Quant à celle-ci, elle n’avait reconnu personne et se serrait seulement avec crainte contre son oncle.

— Prenez place, seigneur voyageur, et vous, senorita, dit le capitaine de sa voix la plus douce et la plus affable, asseyez-vous à côté de ces nobles cavaliers, qui, comme vous, m’ont fait l’honneur de venir souper et coucher dans cette posada. Allons, deux couverts de plus ! Oserais-je vous demander, continua-t-il en s’adressant à son nouvel hôte, qui j’ai l’honneur de recevoir, si toutefois il n’y a pas d’indiscrétion à vous adresser cette question ?

— Aucune, seigneur hôtelier. Je parle avec plaisir et facilité… Je suis barbier, jouissant, j’ose le dire, de quelque réputation parmi ceux qui ont manié la savonnette et le rasoir ; aussi, malgré l’envie qu’ils me portent, mes confrères me reconnaissent eux-mêmes pour le premier de Pampelune, Aben-Abou, dit Gongarello, dont il n’est pas que vous n’ayez entendu parler.

Le capitaine et les assistants firent un signe de tête affirmatif.

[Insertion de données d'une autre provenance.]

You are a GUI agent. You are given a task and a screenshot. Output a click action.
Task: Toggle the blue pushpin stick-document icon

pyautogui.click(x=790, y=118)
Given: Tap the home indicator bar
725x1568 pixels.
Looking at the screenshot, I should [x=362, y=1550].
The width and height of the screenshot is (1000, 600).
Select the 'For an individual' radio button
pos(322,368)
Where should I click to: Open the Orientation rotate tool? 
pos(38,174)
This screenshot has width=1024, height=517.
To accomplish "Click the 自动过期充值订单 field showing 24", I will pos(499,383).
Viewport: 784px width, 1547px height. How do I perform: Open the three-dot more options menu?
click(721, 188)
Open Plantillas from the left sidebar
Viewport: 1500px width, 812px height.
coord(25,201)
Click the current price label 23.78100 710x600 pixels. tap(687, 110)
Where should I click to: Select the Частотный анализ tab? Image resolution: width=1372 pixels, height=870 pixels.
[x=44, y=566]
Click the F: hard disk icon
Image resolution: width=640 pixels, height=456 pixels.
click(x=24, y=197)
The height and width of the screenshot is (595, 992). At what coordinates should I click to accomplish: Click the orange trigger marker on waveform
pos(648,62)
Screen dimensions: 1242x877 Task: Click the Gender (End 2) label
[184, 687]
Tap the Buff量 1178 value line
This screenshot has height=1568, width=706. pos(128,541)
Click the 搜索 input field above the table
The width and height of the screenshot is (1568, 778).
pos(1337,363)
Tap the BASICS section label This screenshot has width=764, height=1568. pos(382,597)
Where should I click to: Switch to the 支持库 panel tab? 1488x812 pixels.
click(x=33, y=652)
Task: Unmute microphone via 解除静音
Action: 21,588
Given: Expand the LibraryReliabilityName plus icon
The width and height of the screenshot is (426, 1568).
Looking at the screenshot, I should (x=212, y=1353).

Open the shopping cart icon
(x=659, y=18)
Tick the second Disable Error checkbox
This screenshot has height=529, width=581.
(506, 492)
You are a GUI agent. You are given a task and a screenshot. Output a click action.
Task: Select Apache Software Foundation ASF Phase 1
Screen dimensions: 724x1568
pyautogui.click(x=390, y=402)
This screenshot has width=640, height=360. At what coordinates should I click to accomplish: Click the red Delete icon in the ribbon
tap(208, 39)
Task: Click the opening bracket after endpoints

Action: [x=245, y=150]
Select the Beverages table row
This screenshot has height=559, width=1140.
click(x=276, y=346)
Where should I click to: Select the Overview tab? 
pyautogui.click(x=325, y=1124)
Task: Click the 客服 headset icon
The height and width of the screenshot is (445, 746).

Gongarello y répondit par une salutation gracieuse, avala un verre de vin, et reprit avec volubilité :

— Imaginez-vous, messeigneurs, qu’il y à deux ans, le jour de l’entrée du roi à Pampeluue, il y eut, en faveur des fueros, une espèce d’émeute à laquelle personne n’a jamais rien compris, pas même ceux qui l’avaient inventée, et si vous vous étiez trouvés comme moi dans la foule…

— Nous y étions, dit le capitaine, en relevant sa moustache !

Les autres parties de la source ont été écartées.